Vuol parlarci dei giorni del ricovero in ospedale? Chi le ha dato la forza di lottare?
«Dopo aver saputo del risultato del tampone, mi è stato suggerito il ricovero al U.O.C Malattie infettive dell’Ospedale di Bisceglie. La mattina seguente ero già presso quella struttura. Lì mi sono sentita tranquillizzata per come i medici hanno preso a cuore la mia situazione, intervenendo presto con tutti gli esami e controlli possibili, così da averne il quadro completo. Ho riposto tutta la mia fiducia in loro e mi sono abbandonata alle mani di Dio».
Che tipo di assistenza ha ricevuto in ospedale?
«Sono stata sùbito attaccata all’ossigeno e poi monitorata costantemente tramite un sensore che rilevava nelle 24 ore battiti, pressione e saturazione dell’ossigeno nel sangue. Per giorni, anzi settimane, sono stata sotto stretta osservazione dei medici, e non mi sono mai sentita sola, benché negli occhi di mio marito e dei miei figli leggessi la loro paura.

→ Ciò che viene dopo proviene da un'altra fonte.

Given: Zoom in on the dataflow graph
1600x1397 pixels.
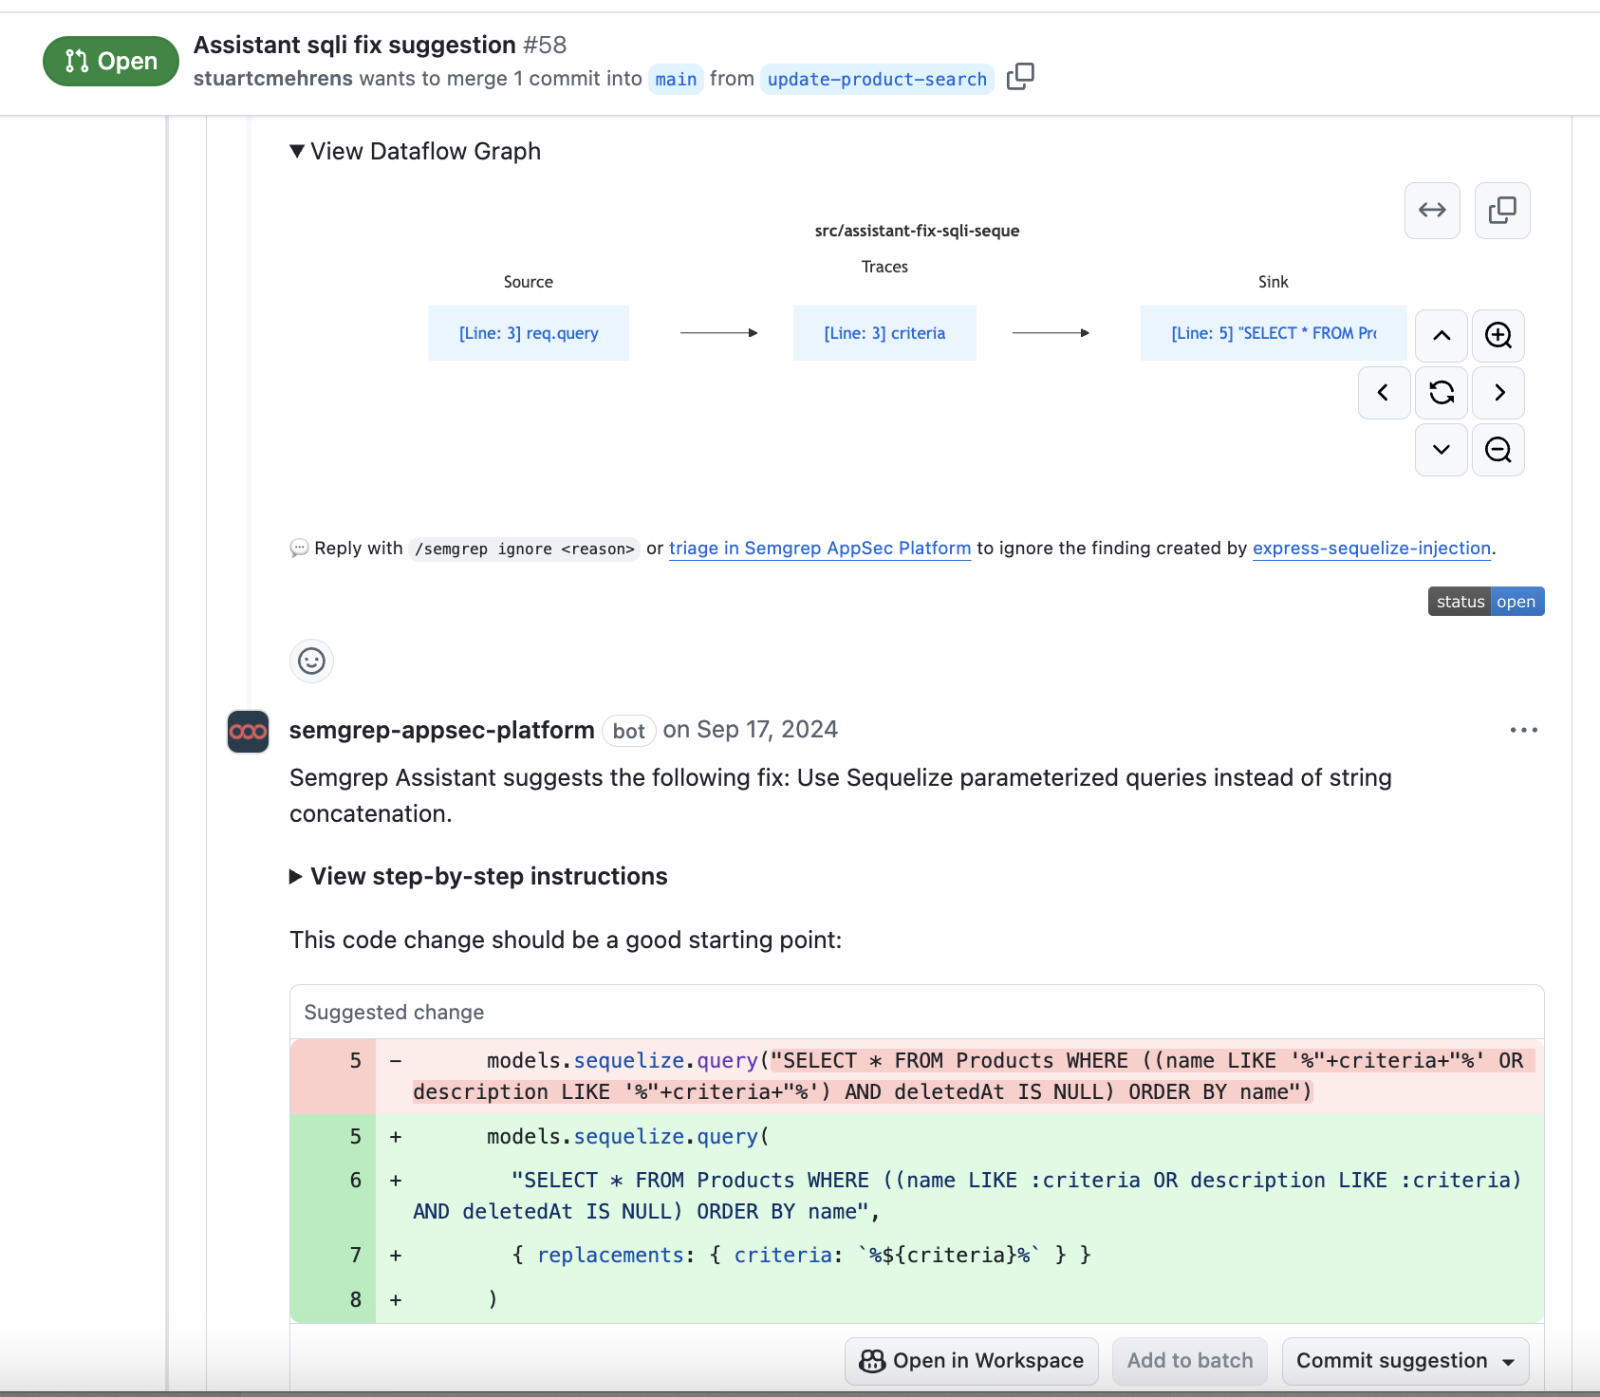Looking at the screenshot, I should [1497, 335].

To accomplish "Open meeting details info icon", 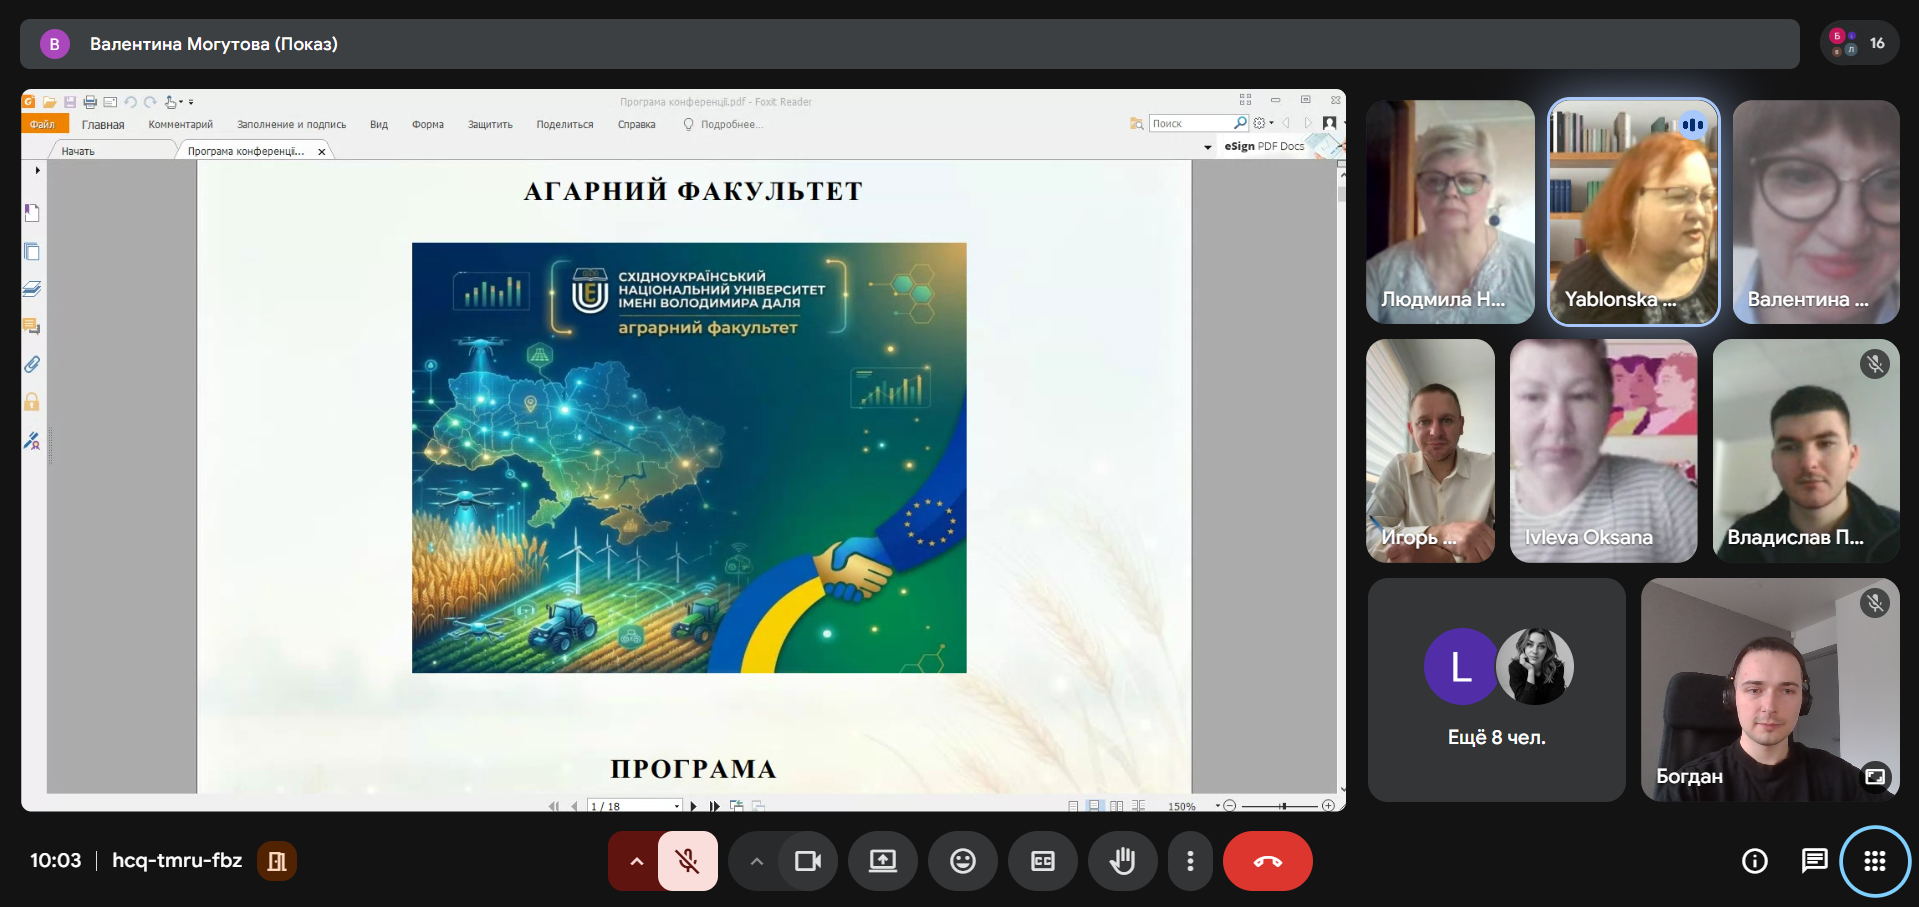I will (1754, 861).
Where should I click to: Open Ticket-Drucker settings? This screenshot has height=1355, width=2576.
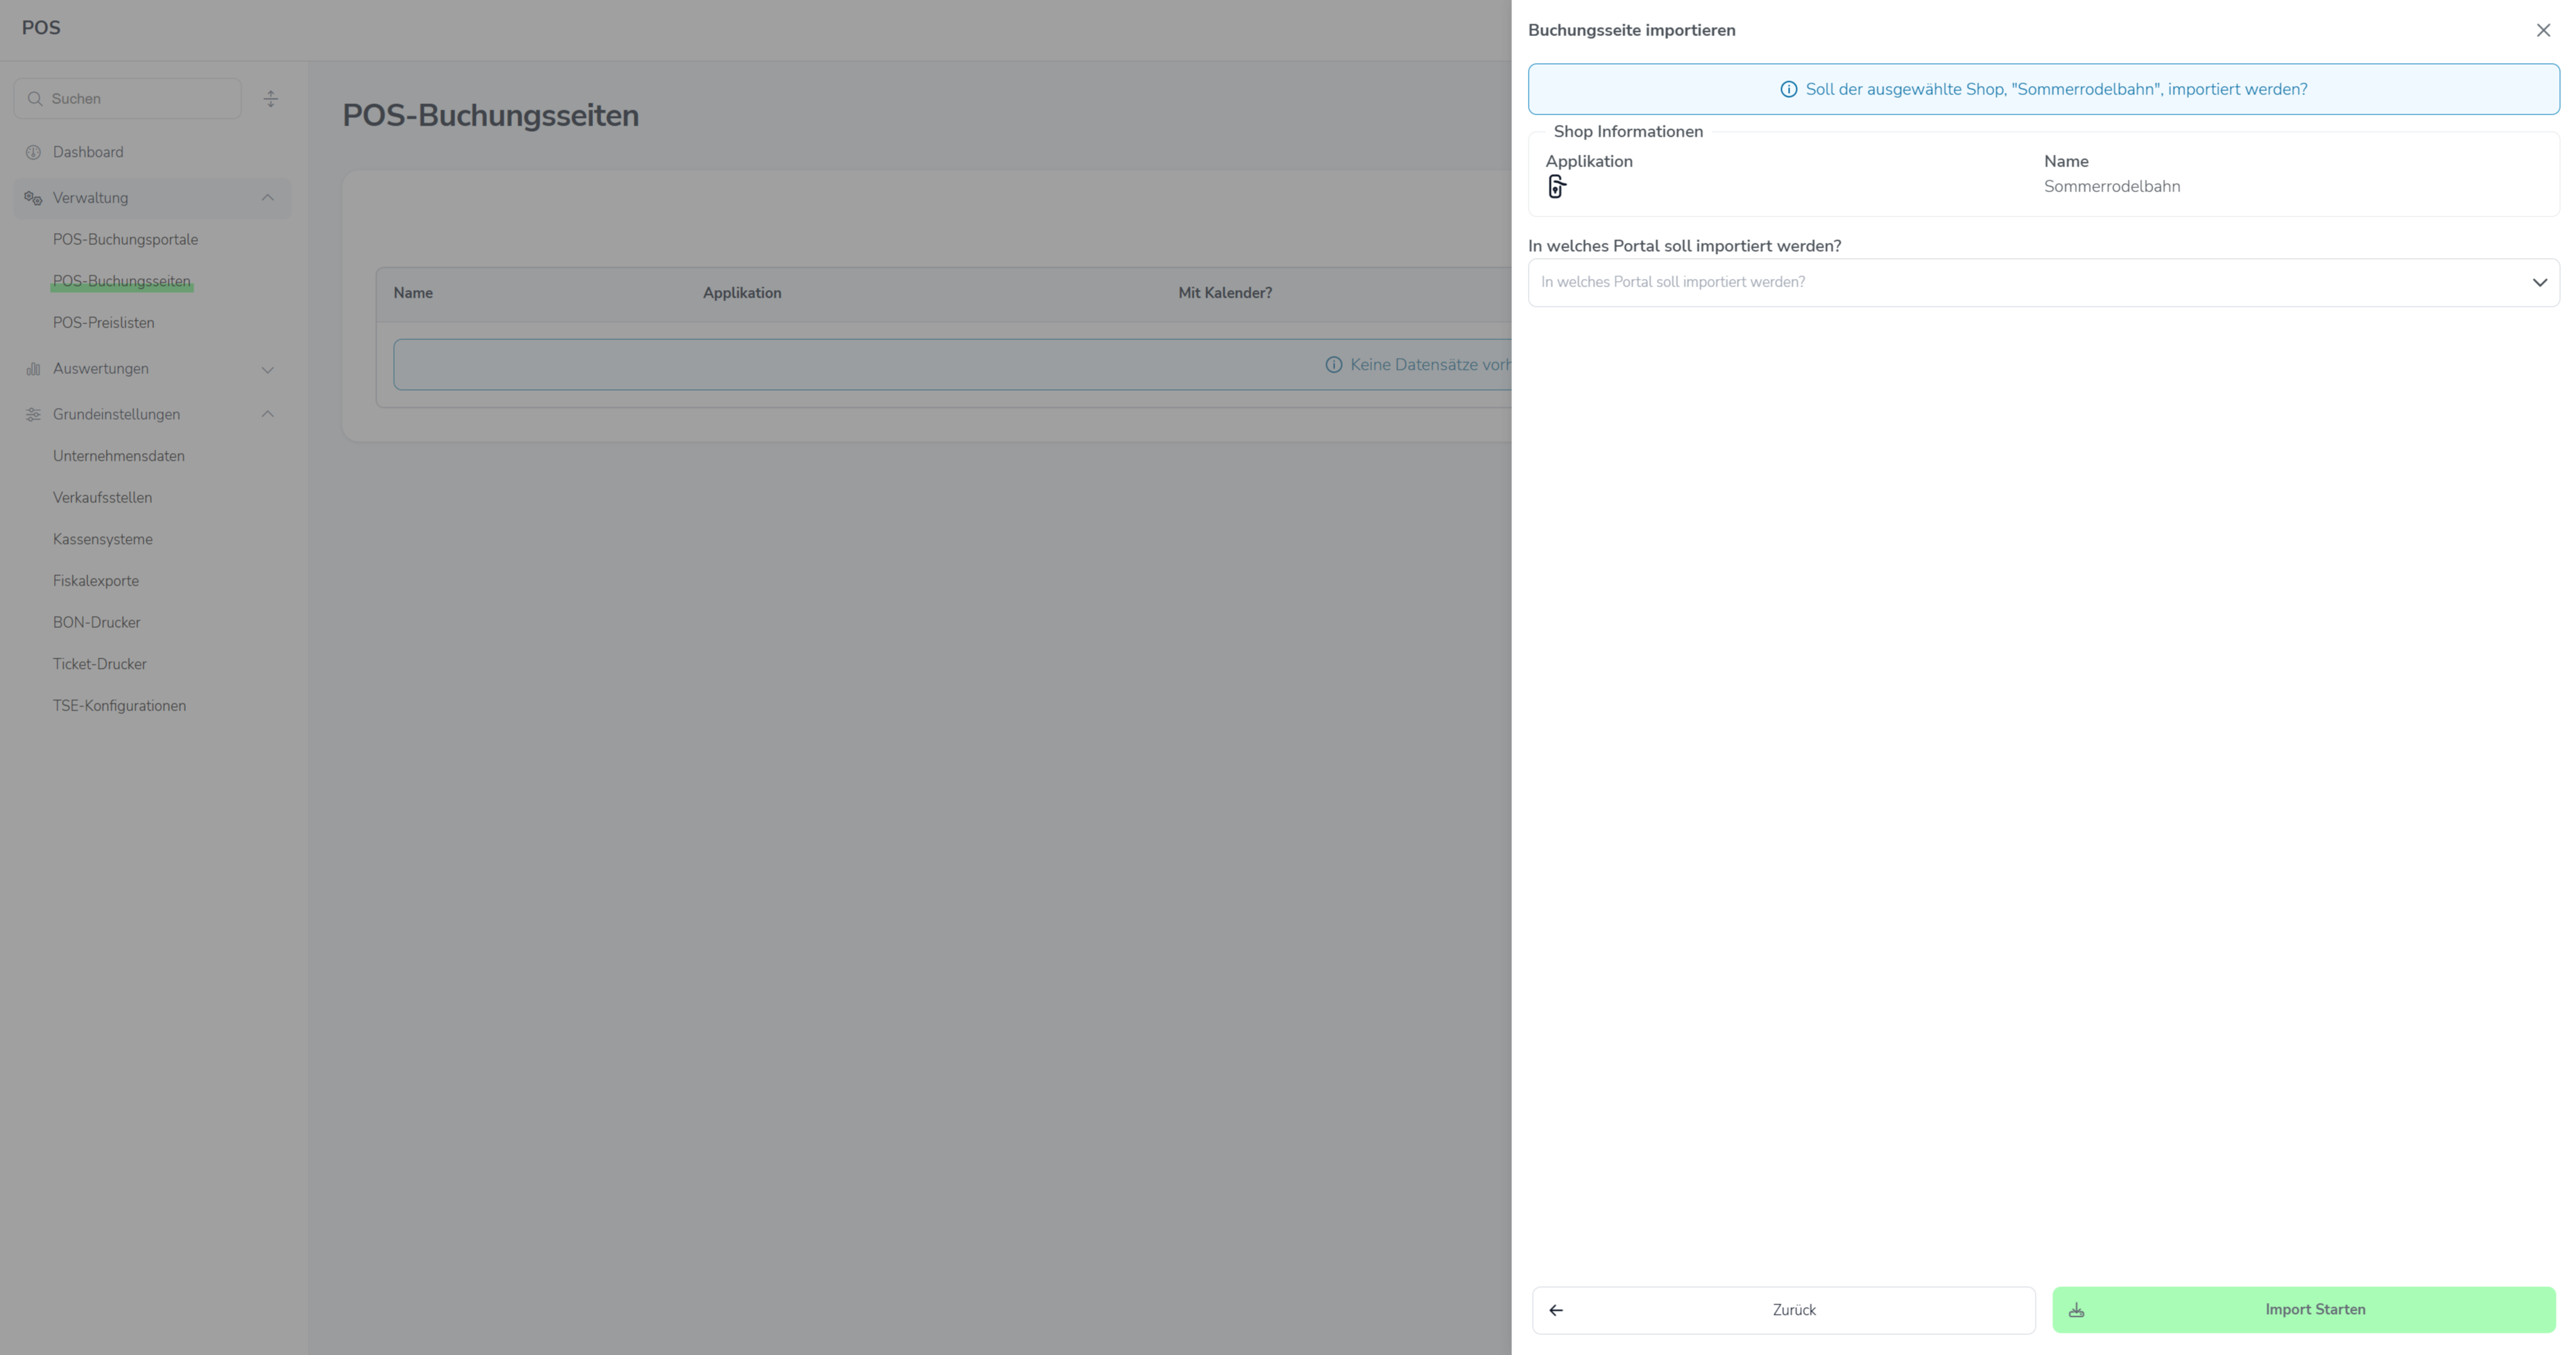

Ho sentito vicini tanti parenti e amici, che poi ho saputo essersi stretti in preghiera per me, sia a Mariotto, sia in altri paesi vicini, gruppi di condomini ed il gruppo di catechesi di Mariotto di cui faccio parte. Non finirò mai di ringraziarli, tutti. Le molteplici videochiamate e messaggi dei familiari più stretti e degli amici più cari hanno alleviato molto le tristi giornate, in cui però è stato molto confortante ascoltare al telefono le voci di chi ti chiamava “mamma” o “nonna”, in un momento in cui temevo di non poterle mai più ascoltare».
Quando ha cominciato a intravvedere i primi spiragli di guarigione?
«É stato solo dopo diversi giorni, molto altalenanti, con le prime stabilizzazioni dei dati clinici e la certezza, poi, che sarei stata spostata in un’altra stanza, dove generalmente si va per verificare, tramite tampone, la negatività. Dopo l’esito favorevole, ho sentito, forte, il desiderio di ringraziare tutto il personale sanitario, quegli “ANGELI IN TUTA SPAZIALE”, come li ho chiamati, che così amorevolmente mi hanno assistita. Ho scritto su di un foglio tutto il mio riconoscimento per loro, per l’umanità, la responsabilità e l’attaccamento al lavoro, mostrato nei miei confronti. Ricordandomi, infine, di avere con me una coroncina del Rosario che avevo portata da Lourdes insieme al foglio, l’ho attaccata al muro della stanza, poiché lì mancava un segno tangibile di fede».